I wouldn't call the dataset comprehensive exactly, but it's plausibly representative - it's Internet Archive snapshots of "pornhub.com" from 2008-2023. You can see the script here https://github.com/dhealy05/semen_and_semantics/blob/main/data_retrieval/fetch_snapshots.py. I wrote an "HTMLParser" base class and e.g. "Parser2010" subclass, to put the data into a common format across years. The data and embeddings are in the repo if you want to use them without running a script.
Interesting ideas - I truncated the readme for LessWrong, but my "Future Work" section is
"Analyze trends by "minutes watched" by weighting for views, view X length; this is more likely a heuristic for content production than actual viewing time"
So while I'm not sure about what those results would look like, I agree there's an angle there.
Hard to parse the reasons for the big clusters with complete certainty but this is a basically plausible story. Other macro factors I have mulled include FOSTA/SESTA - I find the timing interesting, given that it was one of the only major pieces of porn-centric legislation in the last 10 years and it took place right around the time of the big jump - and Nick Kristof's 2020 investigation, which clearly shows up in the data but did not dislodge the main trend.

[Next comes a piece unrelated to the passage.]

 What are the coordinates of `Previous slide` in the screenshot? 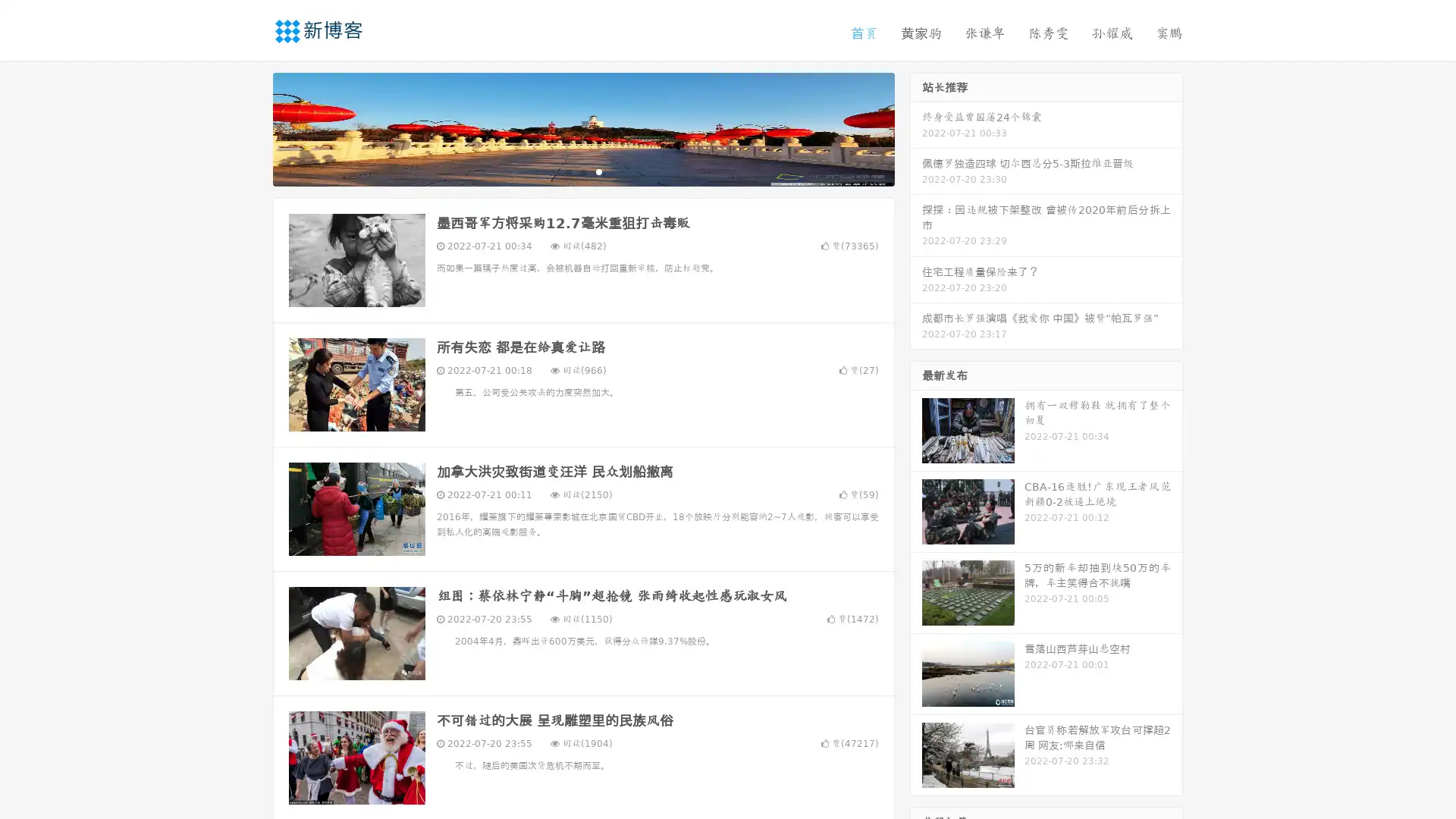 It's located at (250, 127).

So we actually see a decline in semantic-relationship to "child" starting around 2020, almost certainly as a result of Nicholas Krisof's "The Children of Pornhub" NYT investigation that year. Pornhub removed many titles and instituted stricter rules. Note that "child" is not a keyword, it's a semantic proxy, so it's capturing some of the "youth" or "teen" trend.

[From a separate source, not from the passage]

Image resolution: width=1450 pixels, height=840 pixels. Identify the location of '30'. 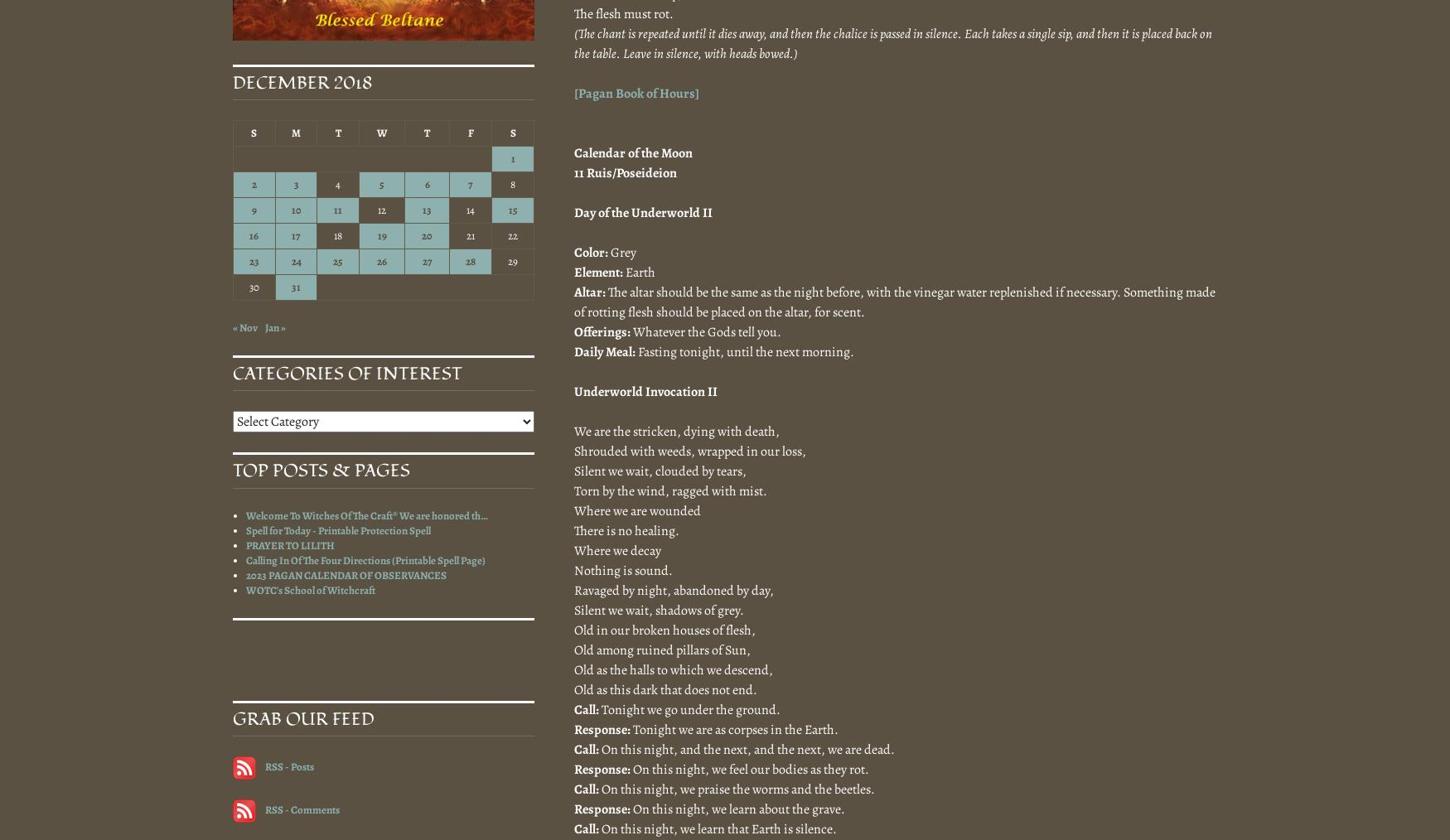
(253, 286).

Hi Shankar, I will concede it is editorializing: these are my conclusions based on the data. As to whether or not it is bizarre, I will repost my response to Tao Lin:
""Incest is not a subcategory of sexual violence" is something of a loaded statement. Many "stepsister" videos highlight a certain kind of appearance and context: young, with a backpack, possibly braces, possibly in a setting in which they are still under the authority of a supervising adult ("mom and dad" etc). The implication, left unsaid, is that they are under the age of consent, which qualifies as statutory rape in America. IMO it's sufficient justification to include it in the same category."

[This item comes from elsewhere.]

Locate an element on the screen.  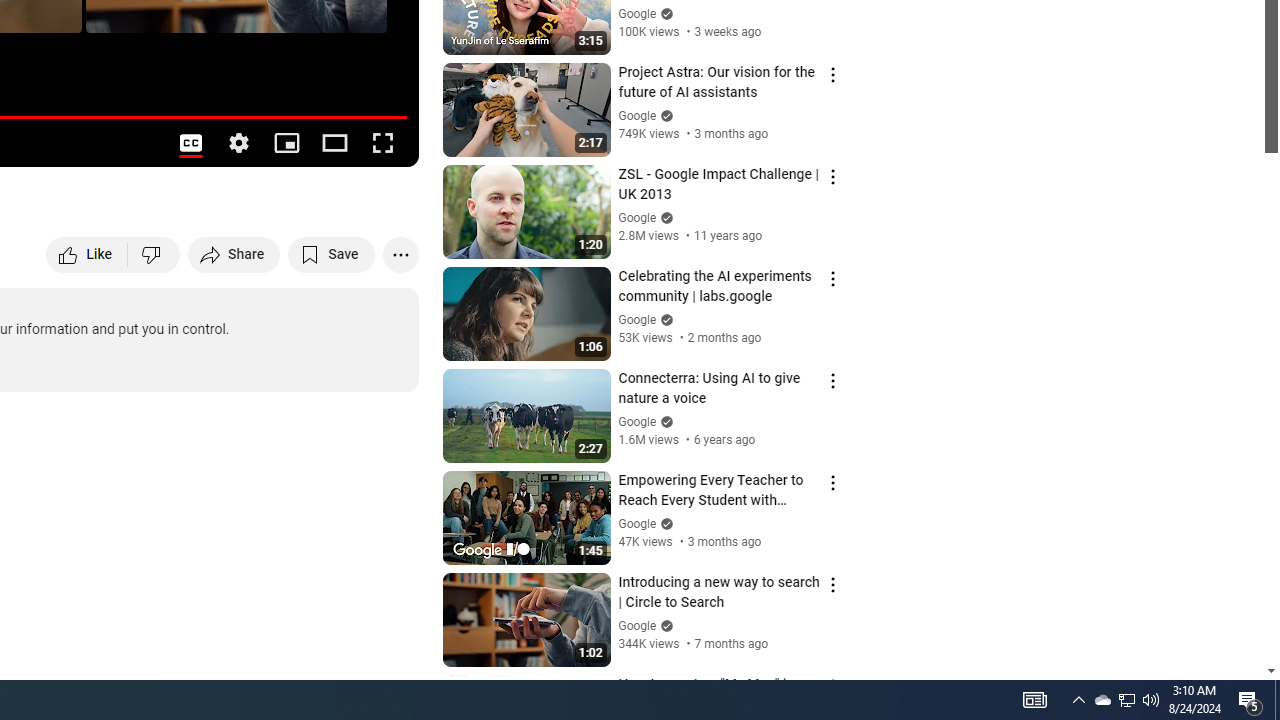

You're right that there are other, concurrent trends in tone and quality to measure. "Lighthearted whimsy", which I might call more along the lines of "surreal", is not necessarily in contradiction with violence.
Hi Gram, I'd be interested in your theory if you'd like to offer it! Generally my feeling is that the realm of porn analysis lacks good data, and thanks to the relatively-new surplus of text embeddings we now have more.
Point A: Yes.
Point B: The data here demonstrates that porn has gotten more extreme in a quantifiable way. I would hesitate to ascribe a high degree of "agency" or "intentionality" to the trends. It seems to me you are reasoning backwards: porn has gotten more extreme, so that's what people wanted. In the aggregate you are correct but my point is that market participants drive the market, and most porn viewers are not in fact market participants (or they are in a peripheral way).
You're correctly describing the underlying experience for a certain cohort of porn viewing individual. The mechanism through which it takes place at scale is what I'm interested in: high-spending, high-engagement consumers go through the process you describe and production companies, which rely on their spending, tailor their content accordingly. Assuming "we" and "our" here is wrong IMO - I don't think this is a universal principle of porn viewers, it's just that those viewers shift the market in their direction.
Hi jbash, I dove a little deeper on my title accuracy system here: https://github.com/dhealy05/semen_and_semantics/blob/main/analysis_results/title_accuracy_logs/title_accuracy_readme.md but didn't account for it when I transferred the readme to the LessWrong format.
The rating system is a human in the loop: me. So it was my judgement call as to what the title accuracy entailed. My goal was to provide tools so that other interested parties would be able to make their own assessment, and that they could check my logs to verify. The logs are all included in that folder.
For example, to rate the videos surfaced in https://github.com/dhealy05/semen_and_semantics/blob/main/analysis_results/title_accuracy_logs/incest_title_accuracy.json I visited each URL and ranked on the 1-5 scale. "Cum in panties step sister" did not seem to involve a step sister, so I gave it a 1: SEO effect. "Kinky Family - Home alone with slutty stepsis" does indeed seem to involve a stepsis oriented plot, so I gave it a 5: no SEO effect.
Hi Richard, yes, certain keywords are banned. What I'm measuring is semantic similarity. For example, a video titled "rape" will be banned, but a video suggesting rape may not be. By using text embeddings, we're finding the titles most similar to the concept of rape. To find trends over time, we're counting how many of those titles are found per year, weighted by the total number of titles in a year.
With respect to certain keywords, we see a decline in trends starting after 2020, likely because of Nicholas Kristof's NYT piece "The Children of Pornhub", which led to both stricter keyword standards and a mass removal of videos. "Drunk" and "coma" capture "incapacitation" as a euphemism, which was used as a way to get around explicit keyword policing.
The fact that we do see declines in some areas and we have a known cause leads me to believe the data is reliable - it's not all showing a line straight up.